The next day, our main program was to visit one of the most anticipated locations, the Frida Kahlo Museum. The house is known to everyone as Casa Azul, or Blue House, because of the bright cobalt blue color that covers its walls. This building is not only an exhibition space, but also Frida’s birthplace, where she spent most of her life and where she passed away in 1954. As we entered the inner garden and rooms, time stood still. Frida’s presence was everywhere, from her personal belongings to her easel to the traditional clothes she wore to hide her physical pain and express her unique style.
Frida Kahlo’s life was full of passion and tragedy. When she was young, a metal rod penetrated her body in a serious bus accident, which left her with chronic pain and multiple surgeries for the rest of her life. She began painting while confined to bed, using a mirror mounted above her bed to create her famous self-portraits, which she used to process her own inner world and physical pain. A defining and turbulent thread in her life was her marriage to the much older, renowned painter Diego Rivera.

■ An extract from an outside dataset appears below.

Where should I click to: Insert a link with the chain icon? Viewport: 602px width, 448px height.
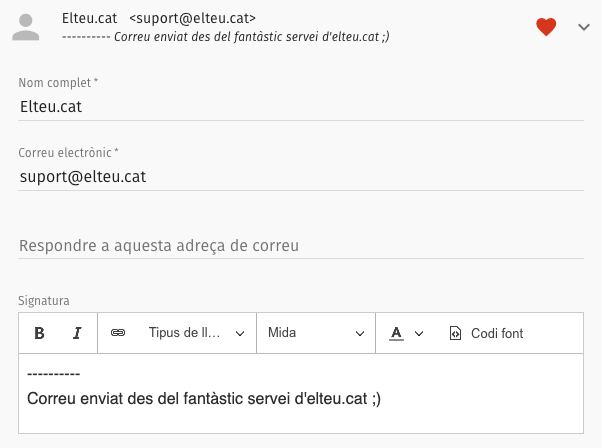(x=118, y=332)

Their relationship was fraught with infidelity and artistic rivalry, but they were inseparable, and Casa Azul served as their shared home for a time, hosting the most important intellectuals and artists of their time.
The history of the house includes the fact that in 1958, after Frida’s death, Diego Rivera donated the house and its collection to the Mexican people as a memorial to his wife’s extraordinary life. The museum has preserved the original state of the living spaces, such as the kitchen with its folk pottery or the studio where Frida created her world-changing paintings. Casa Azul is now one of the most popular cultural destinations in Mexico City, a symbol of female strength and artistic perseverance.

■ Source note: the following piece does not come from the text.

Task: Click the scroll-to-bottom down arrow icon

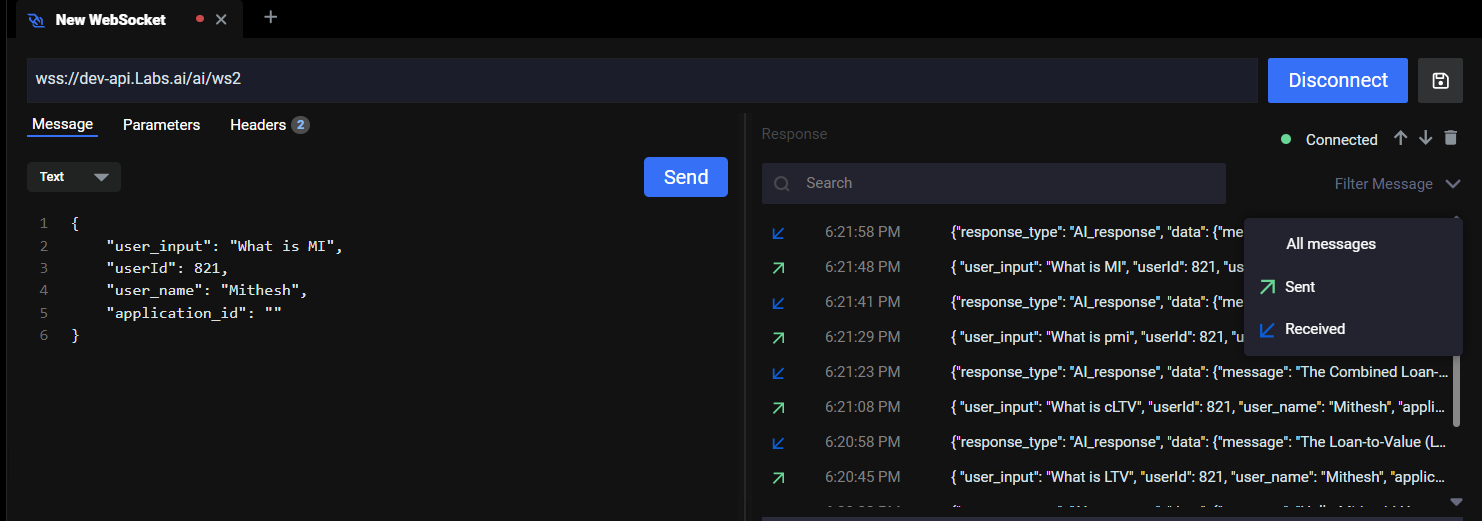Action: 1426,138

I really wanted to follow in the footsteps of another artist who is extremely important to me in Mexico. I have long wanted to visit the last residence of the famous art deco painter Tamara de Lempicka. She settled a few hundred kilometers from Mexico City, in the city of Cuernavaca, in the immediate vicinity of a volcano, where she spent the last years of her life. This house, “Tres Bambús”, where her ashes were finally scattered in the crater of the Popocatépetl volcano, according to her wishes, could have been a special place of pilgrimage. Unfortunately, this time it did not fit into our time due to the fast pace, but I hope that maybe one day I will have the opportunity to go there.